▶ **Required work**
Rewrite the data, changing every "Instruction" to "Goal" and leaving everything else as it is.

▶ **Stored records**

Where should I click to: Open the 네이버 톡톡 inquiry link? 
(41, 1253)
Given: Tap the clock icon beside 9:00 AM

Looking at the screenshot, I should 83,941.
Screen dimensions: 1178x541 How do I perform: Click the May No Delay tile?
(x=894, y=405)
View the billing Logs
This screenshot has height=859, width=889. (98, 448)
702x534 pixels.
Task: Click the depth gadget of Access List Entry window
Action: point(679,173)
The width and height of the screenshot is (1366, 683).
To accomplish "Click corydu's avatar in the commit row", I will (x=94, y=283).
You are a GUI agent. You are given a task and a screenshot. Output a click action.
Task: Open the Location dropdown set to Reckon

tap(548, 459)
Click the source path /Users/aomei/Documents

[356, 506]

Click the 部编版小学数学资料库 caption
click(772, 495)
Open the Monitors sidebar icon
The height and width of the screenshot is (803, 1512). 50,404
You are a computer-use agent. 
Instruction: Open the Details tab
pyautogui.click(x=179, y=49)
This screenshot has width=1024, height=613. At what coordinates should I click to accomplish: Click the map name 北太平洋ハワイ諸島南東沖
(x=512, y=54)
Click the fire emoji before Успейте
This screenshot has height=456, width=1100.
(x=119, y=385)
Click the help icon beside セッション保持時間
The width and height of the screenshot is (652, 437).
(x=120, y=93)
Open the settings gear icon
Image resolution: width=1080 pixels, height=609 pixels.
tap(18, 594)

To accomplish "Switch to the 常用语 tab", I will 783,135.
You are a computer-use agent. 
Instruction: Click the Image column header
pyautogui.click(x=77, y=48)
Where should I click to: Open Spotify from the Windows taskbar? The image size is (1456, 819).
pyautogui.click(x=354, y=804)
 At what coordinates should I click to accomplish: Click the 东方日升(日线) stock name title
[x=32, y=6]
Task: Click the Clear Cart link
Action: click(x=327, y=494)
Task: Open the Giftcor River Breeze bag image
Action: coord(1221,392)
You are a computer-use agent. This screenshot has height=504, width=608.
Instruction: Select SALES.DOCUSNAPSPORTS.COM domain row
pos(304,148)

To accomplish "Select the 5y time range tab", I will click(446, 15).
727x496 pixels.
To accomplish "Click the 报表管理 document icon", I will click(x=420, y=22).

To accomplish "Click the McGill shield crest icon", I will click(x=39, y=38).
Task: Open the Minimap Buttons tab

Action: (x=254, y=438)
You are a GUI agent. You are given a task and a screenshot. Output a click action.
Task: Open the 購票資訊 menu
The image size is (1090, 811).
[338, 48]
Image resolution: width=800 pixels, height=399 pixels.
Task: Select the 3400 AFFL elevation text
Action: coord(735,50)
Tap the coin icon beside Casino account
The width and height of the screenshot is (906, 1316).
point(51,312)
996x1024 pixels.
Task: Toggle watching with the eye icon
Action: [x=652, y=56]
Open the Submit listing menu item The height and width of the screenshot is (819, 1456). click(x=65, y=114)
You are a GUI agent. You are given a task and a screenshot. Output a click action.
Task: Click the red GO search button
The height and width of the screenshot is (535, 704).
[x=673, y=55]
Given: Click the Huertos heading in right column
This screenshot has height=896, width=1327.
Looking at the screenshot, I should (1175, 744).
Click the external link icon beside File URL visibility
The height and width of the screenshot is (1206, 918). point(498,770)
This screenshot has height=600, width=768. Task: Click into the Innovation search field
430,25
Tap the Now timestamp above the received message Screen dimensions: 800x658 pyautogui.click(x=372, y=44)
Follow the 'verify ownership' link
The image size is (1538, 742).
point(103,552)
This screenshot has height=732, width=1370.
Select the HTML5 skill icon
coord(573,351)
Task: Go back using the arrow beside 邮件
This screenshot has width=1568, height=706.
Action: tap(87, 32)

▶ **Worked solution**
Where should I click to: Open the 네이버 톡톡 inquiry link? 
(41, 1253)
Given: Tap the clock icon beside 9:00 AM

Looking at the screenshot, I should 83,941.
Screen dimensions: 1178x541 How do I perform: Click the May No Delay tile?
(x=894, y=405)
View the billing Logs
This screenshot has height=859, width=889. (98, 448)
702x534 pixels.
Task: Click the depth gadget of Access List Entry window
Action: point(679,173)
The width and height of the screenshot is (1366, 683).
To accomplish "Click corydu's avatar in the commit row", I will (x=94, y=283).
You are a GUI agent. You are given a task and a screenshot. Output a click action.
Task: Open the Location dropdown set to Reckon

tap(548, 459)
Click the source path /Users/aomei/Documents

[356, 506]

Click the 部编版小学数学资料库 caption
click(772, 495)
Open the Monitors sidebar icon
The height and width of the screenshot is (803, 1512). 50,404
You are a computer-use agent. 
Goal: Open the Details tab
pyautogui.click(x=179, y=49)
This screenshot has width=1024, height=613. At what coordinates should I click to accomplish: Click the map name 北太平洋ハワイ諸島南東沖
(x=512, y=54)
Click the fire emoji before Успейте
This screenshot has height=456, width=1100.
(x=119, y=385)
Click the help icon beside セッション保持時間
The width and height of the screenshot is (652, 437).
(x=120, y=93)
Open the settings gear icon
Image resolution: width=1080 pixels, height=609 pixels.
tap(18, 594)

To accomplish "Switch to the 常用语 tab", I will 783,135.
You are a computer-use agent. 
Goal: Click the Image column header
pyautogui.click(x=77, y=48)
Where should I click to: Open Spotify from the Windows taskbar? The image size is (1456, 819).
pyautogui.click(x=354, y=804)
 At what coordinates should I click to accomplish: Click the 东方日升(日线) stock name title
[x=32, y=6]
Task: Click the Clear Cart link
Action: click(x=327, y=494)
Task: Open the Giftcor River Breeze bag image
Action: coord(1221,392)
You are a computer-use agent. This screenshot has height=504, width=608.
Goal: Select SALES.DOCUSNAPSPORTS.COM domain row
pos(304,148)

To accomplish "Select the 5y time range tab", I will click(446, 15).
727x496 pixels.
To accomplish "Click the 报表管理 document icon", I will click(x=420, y=22).

To accomplish "Click the McGill shield crest icon", I will click(x=39, y=38).
Task: Open the Minimap Buttons tab

Action: (x=254, y=438)
You are a GUI agent. You are given a task and a screenshot. Output a click action.
Task: Open the 購票資訊 menu
The image size is (1090, 811).
[338, 48]
Image resolution: width=800 pixels, height=399 pixels.
Task: Select the 3400 AFFL elevation text
Action: coord(735,50)
Tap the coin icon beside Casino account
The width and height of the screenshot is (906, 1316).
point(51,312)
996x1024 pixels.
Task: Toggle watching with the eye icon
Action: [x=652, y=56]
Open the Submit listing menu item The height and width of the screenshot is (819, 1456). click(x=65, y=114)
You are a GUI agent. You are given a task and a screenshot. Output a click action.
Task: Click the red GO search button
The height and width of the screenshot is (535, 704).
[x=673, y=55]
Given: Click the Huertos heading in right column
This screenshot has height=896, width=1327.
Looking at the screenshot, I should (1175, 744).
Click the external link icon beside File URL visibility
The height and width of the screenshot is (1206, 918). point(498,770)
This screenshot has height=600, width=768. Task: Click into the Innovation search field
430,25
Tap the Now timestamp above the received message Screen dimensions: 800x658 pyautogui.click(x=372, y=44)
Follow the 'verify ownership' link
The image size is (1538, 742).
point(103,552)
This screenshot has height=732, width=1370.
Select the HTML5 skill icon
coord(573,351)
Task: Go back using the arrow beside 邮件
This screenshot has width=1568, height=706.
Action: tap(87, 32)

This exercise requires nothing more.